Promoting the development and evaluation of single-cell modelling methods using realistic synthetic data
Wouter Saelens1,2*, Robrecht Cannoodt1,2,3, Yvan Saeys1,2
1VIB Center for Inflammation Research; Ghent; Belgium; 2Ghent University; Ghent; Belgium
3Ghent University Hospital; Ghent; Belgium
* Corresponding author
The rapidly decreasing cost of single-cell profiling techniques have spurred the development of many new single-cell modelling algorithms. Yet, we have only uncovered the tip of the iceberg. Current methods, for example, cannot handle the concurrency of multiple intracellular dynamic processes, intercellular communication and the full complexity of differentiation processes (Wagner, 2016). Moreover, development and evaluation of improved methods is currently hindered as current public single-cell datasets are still frequently limited in number of cells and sequencing depth.

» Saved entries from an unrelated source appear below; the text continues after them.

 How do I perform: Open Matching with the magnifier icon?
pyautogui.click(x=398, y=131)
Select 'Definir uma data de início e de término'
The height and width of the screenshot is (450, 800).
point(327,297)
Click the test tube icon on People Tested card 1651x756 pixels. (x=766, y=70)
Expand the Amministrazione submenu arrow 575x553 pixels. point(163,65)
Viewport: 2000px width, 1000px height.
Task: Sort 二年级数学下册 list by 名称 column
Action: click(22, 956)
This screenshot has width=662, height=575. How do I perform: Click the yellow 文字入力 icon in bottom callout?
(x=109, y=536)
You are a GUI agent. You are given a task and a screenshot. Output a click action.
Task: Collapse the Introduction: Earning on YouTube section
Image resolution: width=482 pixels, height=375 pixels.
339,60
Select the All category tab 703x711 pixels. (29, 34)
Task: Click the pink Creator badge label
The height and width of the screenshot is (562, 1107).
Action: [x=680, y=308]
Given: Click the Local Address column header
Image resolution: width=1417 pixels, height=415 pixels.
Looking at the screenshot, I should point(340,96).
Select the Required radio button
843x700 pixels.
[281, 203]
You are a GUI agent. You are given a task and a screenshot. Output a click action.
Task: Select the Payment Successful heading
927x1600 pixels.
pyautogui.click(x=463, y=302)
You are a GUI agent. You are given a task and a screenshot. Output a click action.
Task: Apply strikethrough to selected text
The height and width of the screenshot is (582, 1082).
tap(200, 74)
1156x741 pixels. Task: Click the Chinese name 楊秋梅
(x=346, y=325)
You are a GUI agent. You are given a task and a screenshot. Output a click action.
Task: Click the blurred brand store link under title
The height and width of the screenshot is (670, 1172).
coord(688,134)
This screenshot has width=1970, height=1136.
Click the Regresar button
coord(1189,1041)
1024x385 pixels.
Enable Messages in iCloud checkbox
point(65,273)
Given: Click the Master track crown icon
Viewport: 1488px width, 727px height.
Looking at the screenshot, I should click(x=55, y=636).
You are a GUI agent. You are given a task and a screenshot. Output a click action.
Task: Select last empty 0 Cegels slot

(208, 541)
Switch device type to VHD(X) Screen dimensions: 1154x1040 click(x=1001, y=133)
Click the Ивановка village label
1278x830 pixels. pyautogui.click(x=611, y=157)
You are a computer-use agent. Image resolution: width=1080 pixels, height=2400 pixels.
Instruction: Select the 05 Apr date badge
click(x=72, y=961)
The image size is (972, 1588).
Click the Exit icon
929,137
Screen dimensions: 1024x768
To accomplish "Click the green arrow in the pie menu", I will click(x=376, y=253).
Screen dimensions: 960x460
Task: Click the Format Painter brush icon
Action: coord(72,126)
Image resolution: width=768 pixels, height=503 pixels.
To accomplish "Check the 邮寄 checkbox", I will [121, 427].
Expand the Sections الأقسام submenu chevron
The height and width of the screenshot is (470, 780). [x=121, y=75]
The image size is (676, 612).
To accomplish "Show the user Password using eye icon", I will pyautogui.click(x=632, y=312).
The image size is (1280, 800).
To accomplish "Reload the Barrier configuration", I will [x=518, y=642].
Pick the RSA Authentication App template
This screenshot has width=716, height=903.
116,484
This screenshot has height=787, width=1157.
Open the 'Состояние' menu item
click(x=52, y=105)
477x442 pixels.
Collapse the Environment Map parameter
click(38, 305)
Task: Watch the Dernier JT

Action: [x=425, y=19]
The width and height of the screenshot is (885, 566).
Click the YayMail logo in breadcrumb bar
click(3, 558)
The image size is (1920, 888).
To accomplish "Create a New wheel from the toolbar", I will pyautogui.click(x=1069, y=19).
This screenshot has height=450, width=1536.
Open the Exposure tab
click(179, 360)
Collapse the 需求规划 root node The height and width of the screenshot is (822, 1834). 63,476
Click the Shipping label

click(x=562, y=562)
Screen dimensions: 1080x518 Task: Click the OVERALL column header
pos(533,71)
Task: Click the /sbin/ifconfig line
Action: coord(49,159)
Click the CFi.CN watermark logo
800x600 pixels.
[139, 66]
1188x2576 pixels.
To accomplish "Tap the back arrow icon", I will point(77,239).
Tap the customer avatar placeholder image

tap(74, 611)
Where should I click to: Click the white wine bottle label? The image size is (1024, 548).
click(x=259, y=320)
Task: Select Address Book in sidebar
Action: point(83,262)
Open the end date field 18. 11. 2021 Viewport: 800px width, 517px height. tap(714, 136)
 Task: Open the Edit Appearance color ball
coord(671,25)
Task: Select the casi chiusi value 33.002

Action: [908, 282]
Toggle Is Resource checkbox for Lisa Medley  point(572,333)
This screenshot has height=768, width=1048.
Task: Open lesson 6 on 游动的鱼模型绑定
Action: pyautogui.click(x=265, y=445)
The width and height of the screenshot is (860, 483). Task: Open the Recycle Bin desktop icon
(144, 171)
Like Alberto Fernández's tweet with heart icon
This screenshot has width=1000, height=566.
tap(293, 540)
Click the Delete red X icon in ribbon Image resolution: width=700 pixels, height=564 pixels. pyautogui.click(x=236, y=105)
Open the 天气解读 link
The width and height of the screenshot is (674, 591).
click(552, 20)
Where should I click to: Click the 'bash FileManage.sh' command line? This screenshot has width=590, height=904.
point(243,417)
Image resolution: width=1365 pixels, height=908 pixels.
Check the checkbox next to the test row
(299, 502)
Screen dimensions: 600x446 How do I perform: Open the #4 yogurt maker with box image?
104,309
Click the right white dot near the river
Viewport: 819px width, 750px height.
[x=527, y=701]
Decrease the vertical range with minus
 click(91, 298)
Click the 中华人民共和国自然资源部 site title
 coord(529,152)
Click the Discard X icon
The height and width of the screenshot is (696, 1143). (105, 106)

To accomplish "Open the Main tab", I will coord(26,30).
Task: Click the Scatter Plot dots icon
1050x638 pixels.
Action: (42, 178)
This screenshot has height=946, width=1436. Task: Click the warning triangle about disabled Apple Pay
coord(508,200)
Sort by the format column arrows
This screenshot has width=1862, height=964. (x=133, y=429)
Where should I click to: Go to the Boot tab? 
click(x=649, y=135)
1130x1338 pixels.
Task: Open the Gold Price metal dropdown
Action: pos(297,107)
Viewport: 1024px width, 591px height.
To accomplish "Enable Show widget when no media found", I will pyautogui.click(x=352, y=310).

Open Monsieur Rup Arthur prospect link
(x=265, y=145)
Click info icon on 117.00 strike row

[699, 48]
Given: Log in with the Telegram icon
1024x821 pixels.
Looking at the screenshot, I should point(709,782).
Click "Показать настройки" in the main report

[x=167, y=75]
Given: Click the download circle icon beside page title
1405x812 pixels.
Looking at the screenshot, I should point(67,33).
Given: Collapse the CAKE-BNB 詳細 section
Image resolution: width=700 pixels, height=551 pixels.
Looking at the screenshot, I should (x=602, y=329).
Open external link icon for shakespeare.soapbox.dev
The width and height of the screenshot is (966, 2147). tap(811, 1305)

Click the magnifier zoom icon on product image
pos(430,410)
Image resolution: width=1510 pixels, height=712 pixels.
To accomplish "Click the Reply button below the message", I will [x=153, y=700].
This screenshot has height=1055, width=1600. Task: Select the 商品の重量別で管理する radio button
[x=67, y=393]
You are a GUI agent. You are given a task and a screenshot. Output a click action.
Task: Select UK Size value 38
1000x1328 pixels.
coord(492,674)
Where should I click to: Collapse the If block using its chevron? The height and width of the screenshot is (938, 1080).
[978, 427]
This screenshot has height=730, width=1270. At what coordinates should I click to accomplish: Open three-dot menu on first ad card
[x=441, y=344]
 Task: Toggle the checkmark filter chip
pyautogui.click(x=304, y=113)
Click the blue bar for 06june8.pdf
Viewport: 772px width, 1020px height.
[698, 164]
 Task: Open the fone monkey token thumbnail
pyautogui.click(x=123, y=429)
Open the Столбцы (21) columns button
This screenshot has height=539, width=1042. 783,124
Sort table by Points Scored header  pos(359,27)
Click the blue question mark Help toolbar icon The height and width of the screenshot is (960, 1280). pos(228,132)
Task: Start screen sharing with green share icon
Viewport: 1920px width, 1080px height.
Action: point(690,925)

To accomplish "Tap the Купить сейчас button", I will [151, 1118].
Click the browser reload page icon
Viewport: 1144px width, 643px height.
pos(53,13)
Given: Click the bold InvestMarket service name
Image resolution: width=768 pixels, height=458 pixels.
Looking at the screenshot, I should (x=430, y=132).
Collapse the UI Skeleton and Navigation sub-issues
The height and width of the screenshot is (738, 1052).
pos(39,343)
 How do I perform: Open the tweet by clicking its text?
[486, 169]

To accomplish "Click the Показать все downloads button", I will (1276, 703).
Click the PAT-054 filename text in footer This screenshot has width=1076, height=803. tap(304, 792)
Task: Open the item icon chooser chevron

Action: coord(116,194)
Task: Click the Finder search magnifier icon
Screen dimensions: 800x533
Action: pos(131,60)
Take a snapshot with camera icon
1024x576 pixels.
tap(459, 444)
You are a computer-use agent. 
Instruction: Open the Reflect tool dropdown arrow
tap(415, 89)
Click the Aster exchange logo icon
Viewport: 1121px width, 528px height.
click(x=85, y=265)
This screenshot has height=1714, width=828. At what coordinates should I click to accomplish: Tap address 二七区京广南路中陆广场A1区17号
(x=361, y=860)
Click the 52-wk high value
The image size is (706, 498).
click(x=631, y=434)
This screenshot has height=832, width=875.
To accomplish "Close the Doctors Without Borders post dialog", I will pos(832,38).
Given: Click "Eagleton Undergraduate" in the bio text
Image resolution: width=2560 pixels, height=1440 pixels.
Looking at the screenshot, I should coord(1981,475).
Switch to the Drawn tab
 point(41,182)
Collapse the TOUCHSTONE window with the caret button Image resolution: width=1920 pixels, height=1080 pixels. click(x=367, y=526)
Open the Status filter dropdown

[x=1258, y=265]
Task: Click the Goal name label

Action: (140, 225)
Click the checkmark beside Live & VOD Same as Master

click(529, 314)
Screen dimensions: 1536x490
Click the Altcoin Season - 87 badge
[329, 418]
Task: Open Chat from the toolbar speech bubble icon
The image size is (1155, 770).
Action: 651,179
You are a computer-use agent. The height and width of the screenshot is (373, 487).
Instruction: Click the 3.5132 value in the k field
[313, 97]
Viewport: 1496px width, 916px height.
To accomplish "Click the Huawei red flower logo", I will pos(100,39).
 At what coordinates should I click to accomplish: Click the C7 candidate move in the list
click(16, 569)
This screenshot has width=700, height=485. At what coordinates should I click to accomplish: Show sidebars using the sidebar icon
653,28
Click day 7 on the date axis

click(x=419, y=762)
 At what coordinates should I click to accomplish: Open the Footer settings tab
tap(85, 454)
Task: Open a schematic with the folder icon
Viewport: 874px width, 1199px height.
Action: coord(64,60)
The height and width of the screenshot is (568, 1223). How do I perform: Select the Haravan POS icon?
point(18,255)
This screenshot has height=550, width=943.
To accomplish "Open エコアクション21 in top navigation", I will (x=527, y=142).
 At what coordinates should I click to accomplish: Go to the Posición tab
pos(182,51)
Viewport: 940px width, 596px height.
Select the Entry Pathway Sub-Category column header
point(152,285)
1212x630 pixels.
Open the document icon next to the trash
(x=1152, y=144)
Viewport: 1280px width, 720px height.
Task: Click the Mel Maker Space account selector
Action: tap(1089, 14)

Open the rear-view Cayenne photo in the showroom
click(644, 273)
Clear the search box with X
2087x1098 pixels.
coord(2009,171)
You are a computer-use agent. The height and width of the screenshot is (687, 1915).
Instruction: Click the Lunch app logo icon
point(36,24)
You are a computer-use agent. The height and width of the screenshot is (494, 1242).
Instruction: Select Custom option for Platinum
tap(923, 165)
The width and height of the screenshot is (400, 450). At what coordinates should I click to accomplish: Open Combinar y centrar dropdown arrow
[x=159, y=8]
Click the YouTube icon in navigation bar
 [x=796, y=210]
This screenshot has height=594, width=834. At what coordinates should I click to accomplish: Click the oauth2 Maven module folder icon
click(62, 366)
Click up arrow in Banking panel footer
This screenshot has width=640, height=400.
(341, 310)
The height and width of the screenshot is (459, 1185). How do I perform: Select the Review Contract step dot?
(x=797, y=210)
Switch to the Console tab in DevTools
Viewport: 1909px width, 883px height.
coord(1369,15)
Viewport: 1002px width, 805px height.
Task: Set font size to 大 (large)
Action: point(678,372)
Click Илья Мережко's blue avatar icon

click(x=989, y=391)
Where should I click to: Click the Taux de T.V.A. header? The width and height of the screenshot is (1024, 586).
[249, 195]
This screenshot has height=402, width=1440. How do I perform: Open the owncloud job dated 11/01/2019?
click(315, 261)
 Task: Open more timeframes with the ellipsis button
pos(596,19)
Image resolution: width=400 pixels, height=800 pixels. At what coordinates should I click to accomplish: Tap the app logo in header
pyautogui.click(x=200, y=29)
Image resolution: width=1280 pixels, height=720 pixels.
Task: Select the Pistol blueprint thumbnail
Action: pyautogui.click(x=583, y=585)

We therefore developed a first large-scale in silico single-cell data generator. It uses a detailed model of gene regulation based on differential equations, together with realistic models of cell differentiation and cell communication. Our method can generate synthetic data of individual cells with multiple parallel dynamic processes (such as differentiation and cell cycle), includes communication between cells, and can handle complex differentiation patterns such as consecutive branching and convergence events.
We will show how the synthetic data generator can be used to evaluate current methods related to pseudotemporal ordering, dimensionality reduction and regulatory network inference. Our initial results indicate that simple linear or bifurcating trajectories can be handled by some state-of-the-art methods (such as Monocle v2), although these methods frequently have difficulties dealing with more complex synthetic data models. We will therefore also illustrate how to accurately evaluate new proof-of-concepts of modelling methods for cell differentiation and cell interactions. We believe that, while an additional evaluation on real data is essential, realistic in silico validation is an important first evaluation step, especially in absence of real evaluation datasets.